A woman will spend the next two decades behind bars after she tried to sell an albino child to a traditional healer in Manguzi in northern KwaZulu-Natal.
According to the National Prosecuting Authority (NPA), the woman approached James Mthembu in June 2016 and told him that she could arrange an 11-year-old albino child from her area that he could use for traditional medicine.
“In exchange, she wanted R100 000 and asked him to contact her if he wanted to see the boy,” said NPA spokesperson in KZN, Natasha Ramkisson-Kara.
She said Mthembu informed local police and asked them to accompany him.
Kara said police thought the information could assist with a missing child case they were working on at the time.

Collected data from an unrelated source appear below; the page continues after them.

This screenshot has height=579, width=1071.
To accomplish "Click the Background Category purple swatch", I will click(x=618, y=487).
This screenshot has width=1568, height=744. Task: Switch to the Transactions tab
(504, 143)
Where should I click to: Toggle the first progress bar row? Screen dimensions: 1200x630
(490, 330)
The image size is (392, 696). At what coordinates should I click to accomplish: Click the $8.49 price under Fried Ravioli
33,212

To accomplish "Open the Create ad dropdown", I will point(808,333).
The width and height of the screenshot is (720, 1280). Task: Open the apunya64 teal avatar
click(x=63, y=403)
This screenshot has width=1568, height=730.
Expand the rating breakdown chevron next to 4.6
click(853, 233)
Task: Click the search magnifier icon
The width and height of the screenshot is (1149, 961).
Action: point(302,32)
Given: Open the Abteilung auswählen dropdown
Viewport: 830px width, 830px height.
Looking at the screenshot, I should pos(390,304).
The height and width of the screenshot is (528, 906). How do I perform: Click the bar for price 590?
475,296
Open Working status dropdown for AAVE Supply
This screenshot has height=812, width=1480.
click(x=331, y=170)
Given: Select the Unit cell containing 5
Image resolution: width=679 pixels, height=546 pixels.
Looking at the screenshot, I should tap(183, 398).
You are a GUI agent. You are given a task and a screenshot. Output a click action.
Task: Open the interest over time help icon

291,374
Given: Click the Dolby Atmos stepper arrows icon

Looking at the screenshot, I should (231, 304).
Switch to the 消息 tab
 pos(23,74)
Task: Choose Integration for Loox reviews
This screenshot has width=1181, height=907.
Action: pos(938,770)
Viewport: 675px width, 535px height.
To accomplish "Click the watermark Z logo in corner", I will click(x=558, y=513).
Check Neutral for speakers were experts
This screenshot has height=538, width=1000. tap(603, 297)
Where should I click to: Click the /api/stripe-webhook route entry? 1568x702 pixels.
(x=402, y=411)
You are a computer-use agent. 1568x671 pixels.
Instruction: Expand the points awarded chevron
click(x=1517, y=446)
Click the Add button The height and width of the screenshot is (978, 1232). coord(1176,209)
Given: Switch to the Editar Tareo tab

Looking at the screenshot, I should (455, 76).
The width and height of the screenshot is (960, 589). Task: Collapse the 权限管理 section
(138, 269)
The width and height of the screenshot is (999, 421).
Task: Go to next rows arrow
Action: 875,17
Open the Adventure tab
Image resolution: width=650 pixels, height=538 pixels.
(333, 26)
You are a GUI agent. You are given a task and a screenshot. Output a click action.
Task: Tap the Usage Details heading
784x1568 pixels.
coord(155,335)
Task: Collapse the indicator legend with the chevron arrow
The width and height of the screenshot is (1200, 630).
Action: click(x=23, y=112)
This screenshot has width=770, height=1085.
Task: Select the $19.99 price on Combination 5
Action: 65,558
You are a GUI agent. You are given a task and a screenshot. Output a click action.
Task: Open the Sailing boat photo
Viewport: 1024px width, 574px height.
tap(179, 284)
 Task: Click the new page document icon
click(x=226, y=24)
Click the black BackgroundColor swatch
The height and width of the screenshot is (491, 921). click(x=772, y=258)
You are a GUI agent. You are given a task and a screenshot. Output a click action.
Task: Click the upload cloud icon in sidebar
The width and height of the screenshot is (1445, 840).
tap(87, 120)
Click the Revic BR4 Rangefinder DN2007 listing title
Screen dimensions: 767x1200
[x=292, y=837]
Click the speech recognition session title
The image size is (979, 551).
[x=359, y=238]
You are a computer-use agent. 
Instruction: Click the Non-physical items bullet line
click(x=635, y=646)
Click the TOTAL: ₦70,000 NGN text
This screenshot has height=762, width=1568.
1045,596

Mthembu arranged to meet the woman and she was then arrested. She was charged with attempted human trafficking.
“In court, Deputy Director of Public Prosecutions Advocate Cyril Selepe led Mthembu’s evidence as well as that of the child’s mother and the police officers. Selepe also submitted a Victim Impact Statement compiled by the child’s mother and facilitated by Court Preparation Officer Mandisa Sikakane.
“In her statement the woman said that she has lived in fear ever since the offence. Her son was also fearful. The woman said that following the incident she kept her child by her side, not allowing him to leave the yard.
“She also said that she considers her child to be a gift and she loves him very much, however she cannot forget how difficult it was to protect him, knowing that there were people who wanted to harm him,” Kara said.
The court also heard how the mother revealed that she knew of other mothers who have children with albinism and they too fear for their children’s lives.
The NPA explained that in sentencing the woman, the court declared her unfit to possess a firearm.
“The court further ordered that a social worker go to the woman’s house and assess the situation regarding her own children,” Kara said.
The Director of Public Prosecutions in KZN, Advocate Elaine Zungu, welcomed this sentence adding that she hoped the sentence addresses the myth of killing people living with albinism for the purpose of traditional medicines.
“This is a criminal offence and we view it in a very serious light. This case also highlights the basic human right to life and nobody should be denied that right. The NPA in KZN is currently engaging with traditional leadership in the uMkhanyakude district on various issues affecting the community, including human trafficking. We will continue to fight for justice for vulnerable groups and victims of crime. We commend the prosecution and the police for their stellar work in securing this conviction,” Zungu said.